***** THE DATA *****

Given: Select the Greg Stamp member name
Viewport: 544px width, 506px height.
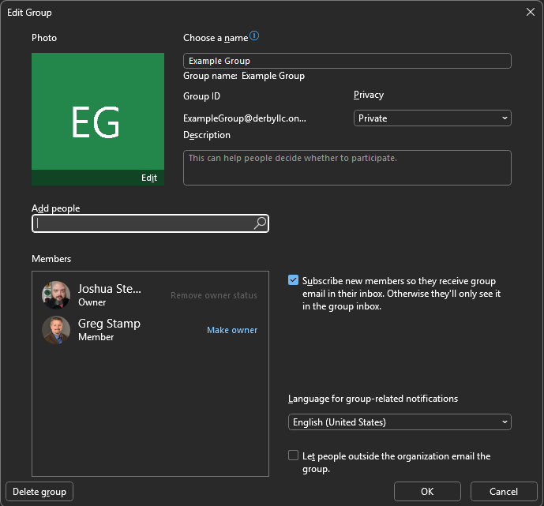Looking at the screenshot, I should [x=107, y=324].
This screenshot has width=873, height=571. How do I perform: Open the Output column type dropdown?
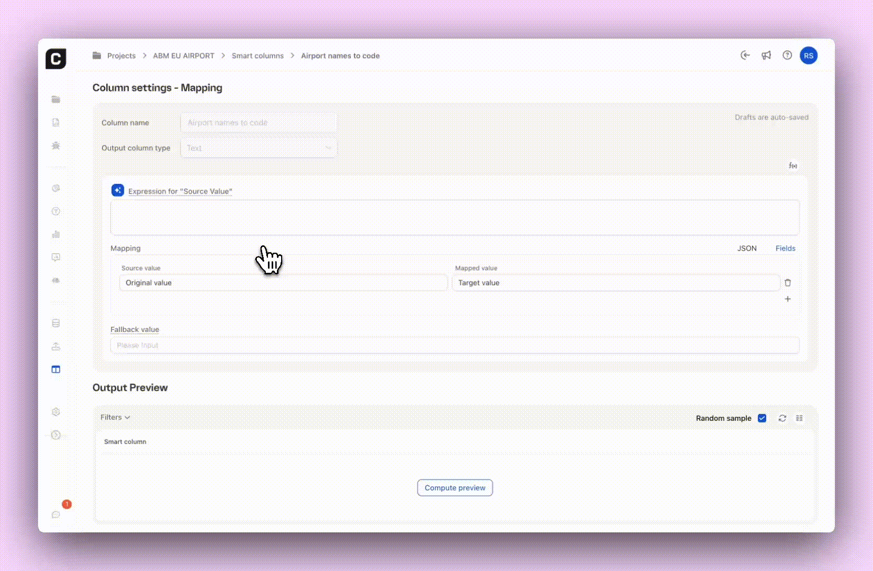click(x=258, y=148)
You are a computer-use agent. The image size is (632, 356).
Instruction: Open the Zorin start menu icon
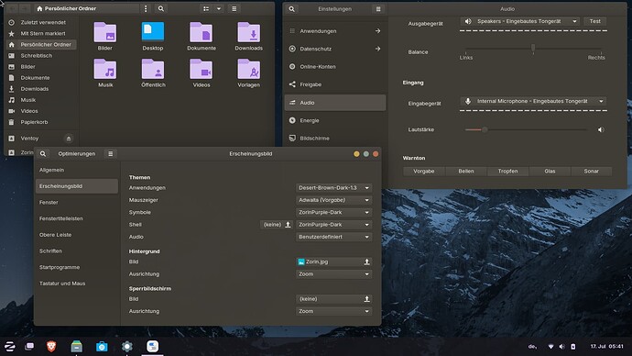tap(10, 346)
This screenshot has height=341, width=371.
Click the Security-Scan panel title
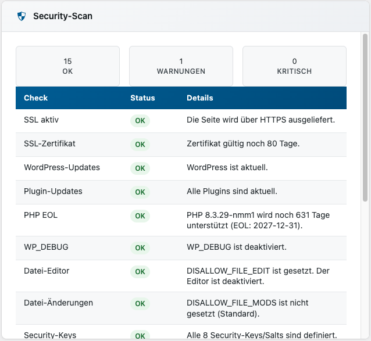tap(63, 16)
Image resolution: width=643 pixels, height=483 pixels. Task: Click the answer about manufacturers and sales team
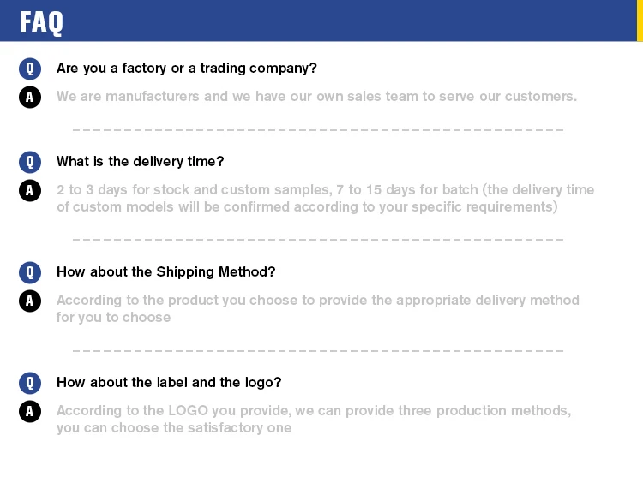tap(316, 97)
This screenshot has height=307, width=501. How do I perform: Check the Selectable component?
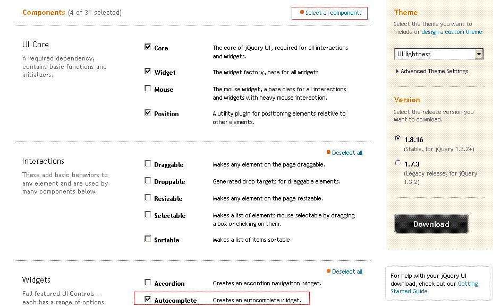(x=148, y=214)
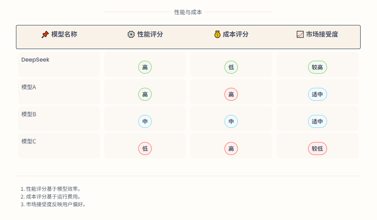Click the DeepSeek model name cell
The height and width of the screenshot is (220, 377).
point(35,60)
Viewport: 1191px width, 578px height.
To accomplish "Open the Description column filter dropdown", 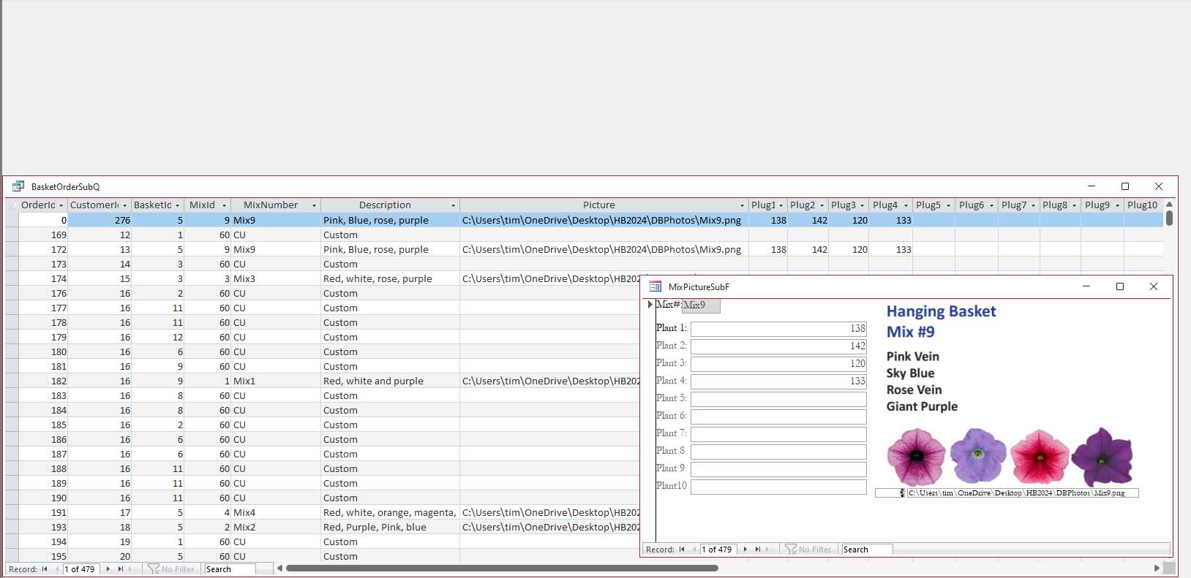I will coord(453,205).
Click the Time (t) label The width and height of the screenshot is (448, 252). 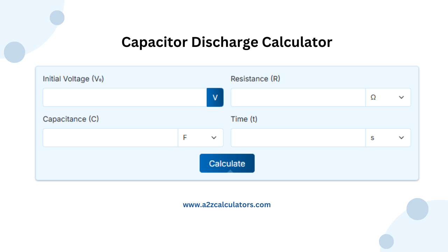point(244,119)

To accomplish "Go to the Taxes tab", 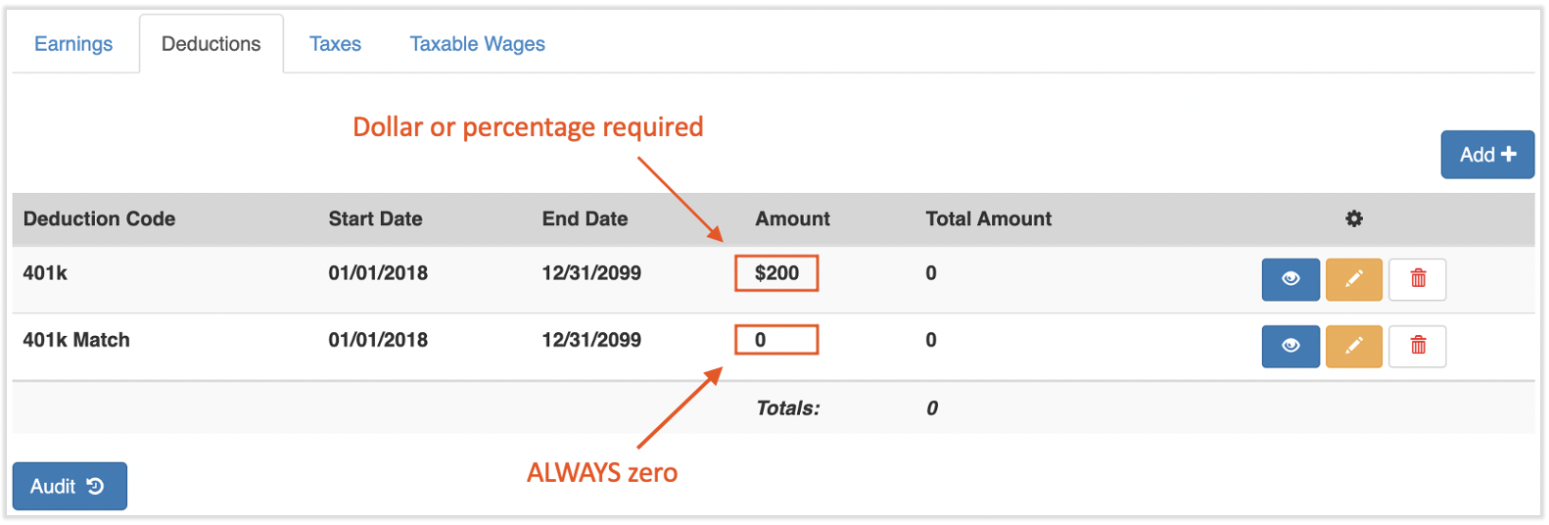I will [x=335, y=44].
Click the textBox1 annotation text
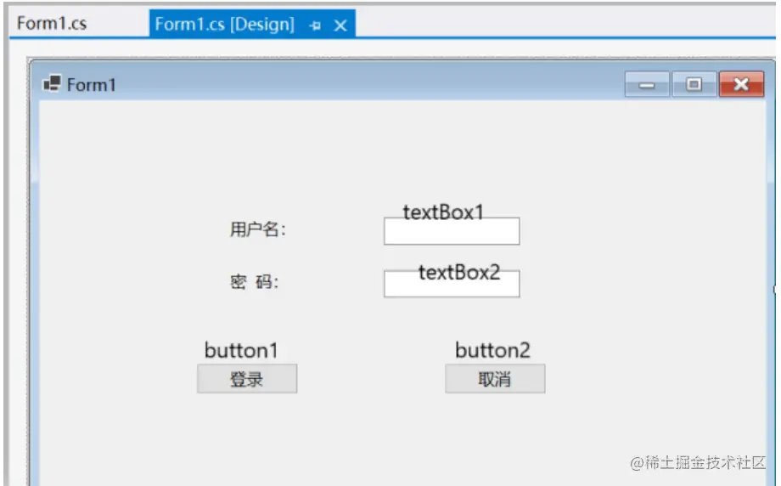This screenshot has height=486, width=781. click(443, 211)
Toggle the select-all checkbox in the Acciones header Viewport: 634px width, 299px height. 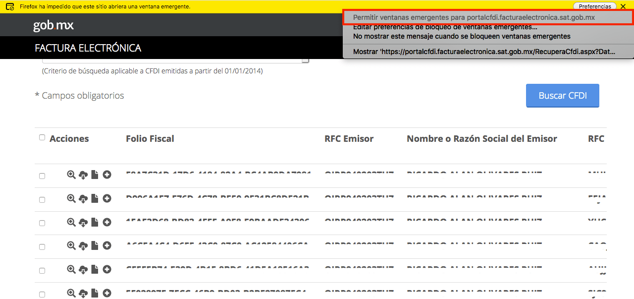point(42,137)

*****

§ TASK OBJECTIVE
The response is to contain exactly the lines from the beginning of the data through the line containing "This screenshot has height=341, width=371.", both ends included, and nothing else; omit the pictures.

§ EXERCISE ANSWER
Given: Select the Greg Stamp member name
Viewport: 544px width, 506px height.
Looking at the screenshot, I should [x=107, y=324].
This screenshot has width=873, height=571. How do I perform: Open the Output column type dropdown?
click(x=258, y=148)
You are a computer-use agent. The image size is (632, 356).
Instruction: Open the Zorin start menu icon
tap(10, 346)
This screenshot has height=341, width=371.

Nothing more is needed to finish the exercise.